Genetic expression in cancer research: Challenges and complexity

Cancer research is profoundly influenced by the complex interplay of gene expression, yet conventional studies often emphasize genes with high expression levels, potentially overlooking those that contribute subtly to tumorigenesis. This review challenges the standard paradigms by questioning the direct causality often attributed to high gene expression in cancer progression and underscores the importance of distinguishing correlation from causation. It highlights how traditional bulk data analysis might mask crucial cell-specific gene activities, a limitation increasingly addressed by emerging single-cell and spatial transcriptomics, albeit with their own inherent challenges. Additionally, the review delves into the critical roles of both oncogenes and tumor driver genes, advocating for a precise differentiation in research and therapy.
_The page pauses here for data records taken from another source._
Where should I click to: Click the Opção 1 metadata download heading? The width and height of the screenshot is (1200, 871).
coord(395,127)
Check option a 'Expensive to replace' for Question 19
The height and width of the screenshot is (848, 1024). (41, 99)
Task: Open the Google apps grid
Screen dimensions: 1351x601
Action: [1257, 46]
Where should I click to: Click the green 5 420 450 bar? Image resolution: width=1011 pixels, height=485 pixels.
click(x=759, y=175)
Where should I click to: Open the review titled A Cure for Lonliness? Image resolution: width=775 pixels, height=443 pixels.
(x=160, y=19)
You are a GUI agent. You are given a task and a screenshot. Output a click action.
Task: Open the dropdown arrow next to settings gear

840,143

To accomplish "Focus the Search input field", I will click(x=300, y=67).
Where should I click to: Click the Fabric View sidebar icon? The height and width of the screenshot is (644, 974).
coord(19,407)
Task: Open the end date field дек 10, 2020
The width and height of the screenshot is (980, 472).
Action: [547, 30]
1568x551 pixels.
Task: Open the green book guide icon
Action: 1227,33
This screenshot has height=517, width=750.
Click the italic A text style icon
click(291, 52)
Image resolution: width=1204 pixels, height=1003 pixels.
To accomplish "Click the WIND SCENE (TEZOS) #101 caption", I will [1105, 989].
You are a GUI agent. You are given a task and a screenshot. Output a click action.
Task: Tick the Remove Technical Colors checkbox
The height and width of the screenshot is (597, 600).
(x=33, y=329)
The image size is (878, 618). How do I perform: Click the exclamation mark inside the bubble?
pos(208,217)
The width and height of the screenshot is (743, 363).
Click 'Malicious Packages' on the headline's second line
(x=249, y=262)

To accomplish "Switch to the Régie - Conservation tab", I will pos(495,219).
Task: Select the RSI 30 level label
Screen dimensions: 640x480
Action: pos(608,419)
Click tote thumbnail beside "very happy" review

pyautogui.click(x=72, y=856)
Furthermore, it discusses the revolutionary impact of CRISPR technology in identifying essential genes for cancer cell survival, which, while crucial, may not necessarily drive cancer. The complexities of epigenetic regulation and the discrepancies between mRNA and protein expression levels are also explored, emphasizing the necessity for integrated approaches that combine transcriptomics, proteomics, and computational models. This integrated perspective is vital for developing targeted therapies that address the multifaceted nature of gene expression and its regulation in cancer, aiming to refine therapeutic strategies and enhance clinical outcomes.